Given data Start Marker

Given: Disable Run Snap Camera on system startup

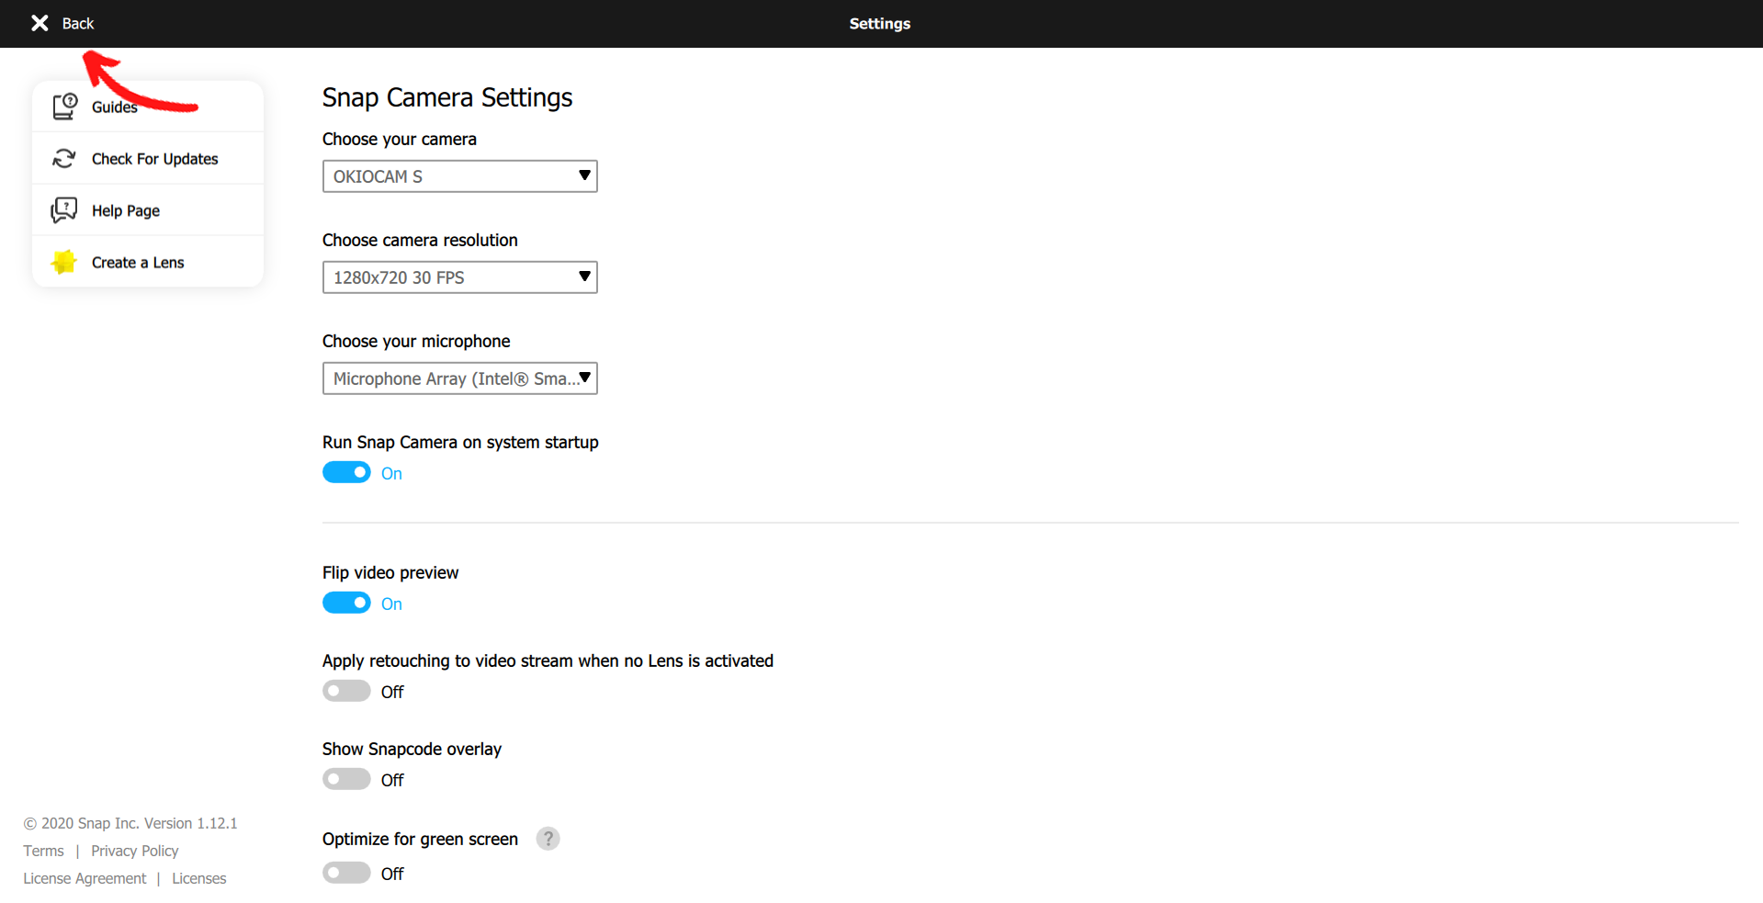Looking at the screenshot, I should 346,472.
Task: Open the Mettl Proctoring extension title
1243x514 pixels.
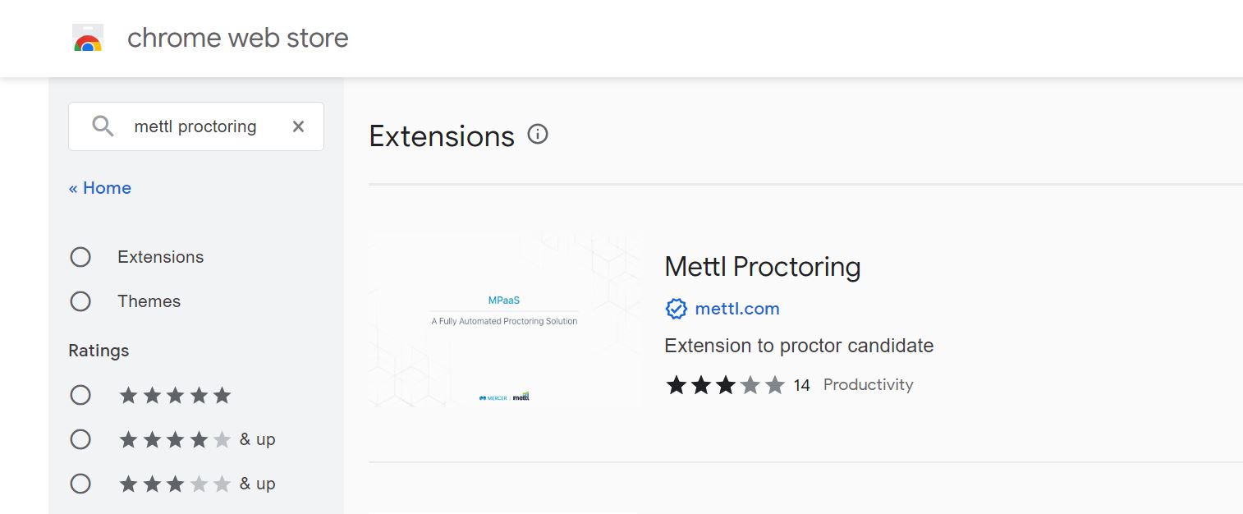Action: click(x=763, y=267)
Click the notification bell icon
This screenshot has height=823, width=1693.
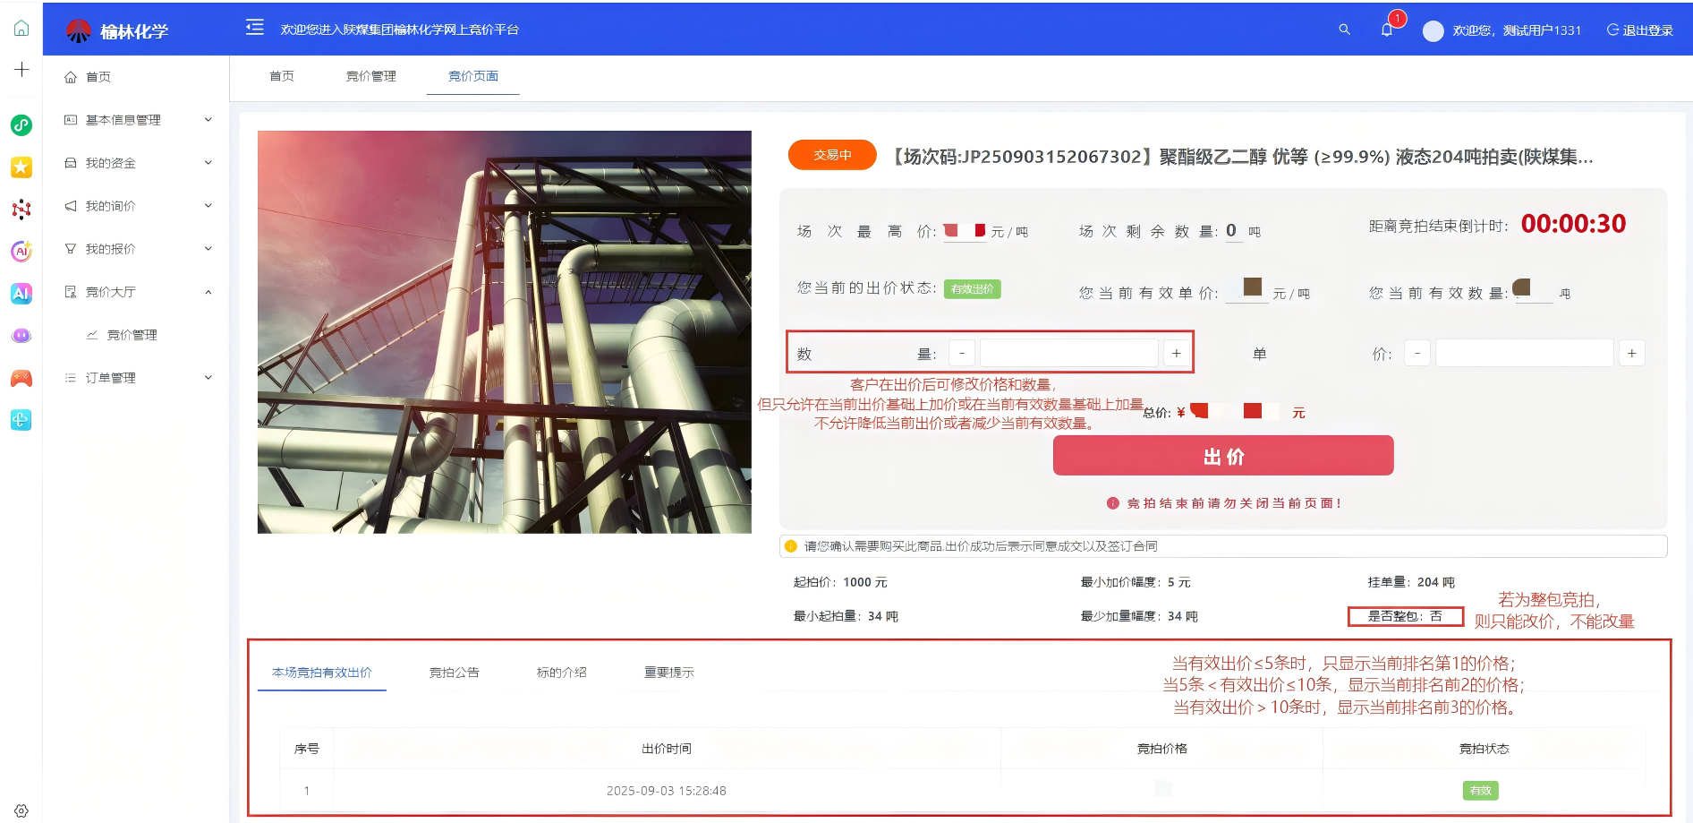coord(1386,30)
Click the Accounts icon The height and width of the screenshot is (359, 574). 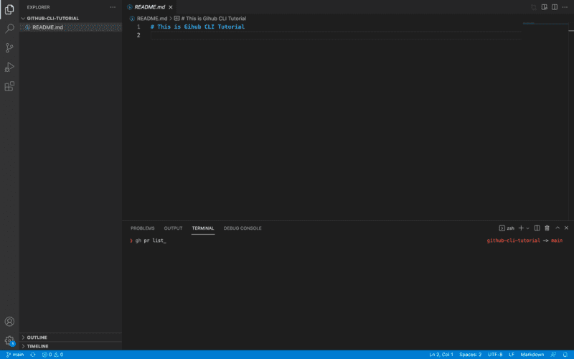pos(9,322)
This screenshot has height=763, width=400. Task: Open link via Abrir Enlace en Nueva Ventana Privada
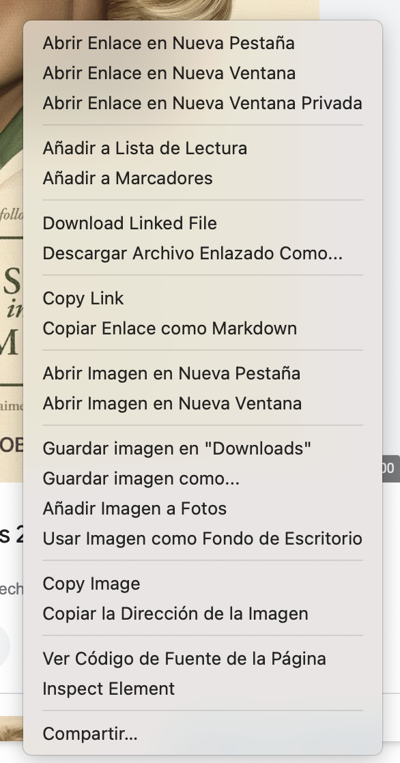(203, 103)
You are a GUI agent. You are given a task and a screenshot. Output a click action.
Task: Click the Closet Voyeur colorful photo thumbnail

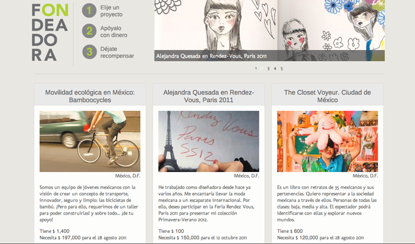pos(327,142)
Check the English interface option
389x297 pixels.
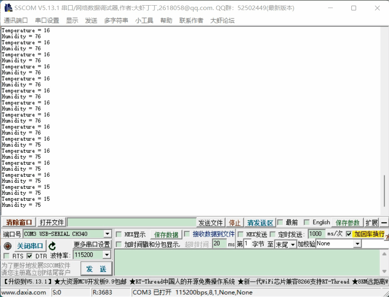point(306,222)
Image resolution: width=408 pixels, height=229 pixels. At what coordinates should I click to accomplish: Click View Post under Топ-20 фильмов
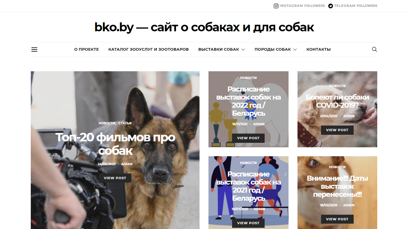click(x=115, y=178)
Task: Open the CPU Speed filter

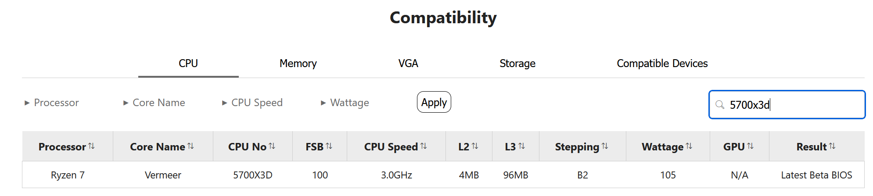Action: [x=252, y=103]
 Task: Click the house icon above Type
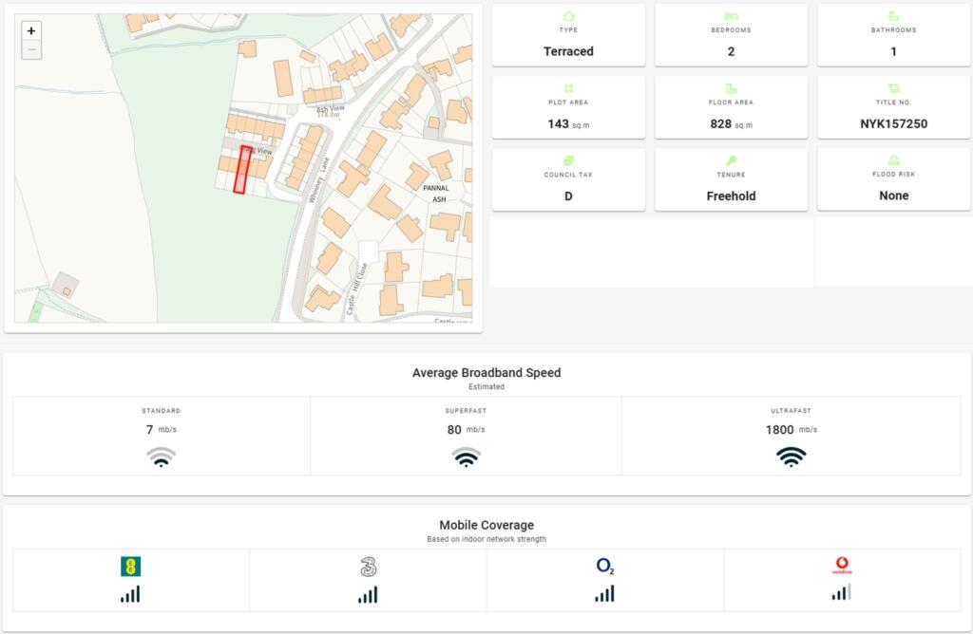coord(568,16)
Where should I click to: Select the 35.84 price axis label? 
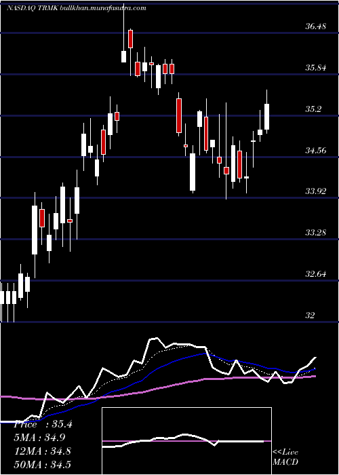point(316,68)
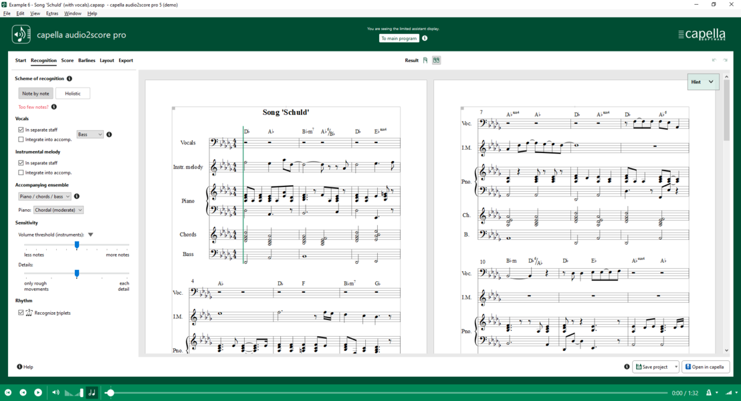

Given data End Marker

■ **What is needed**:
Starting with the line that holds "Task: Open the CPU Speed filter", reproduce exactly each line up to and including the last line of the material above, and drop the pictures.

■ **Exercise response**:
Task: Open the CPU Speed filter

Action: [x=252, y=103]
 Task: Click the house icon above Type
coord(568,16)
Where should I click to: Select the 35.84 price axis label? 
point(316,68)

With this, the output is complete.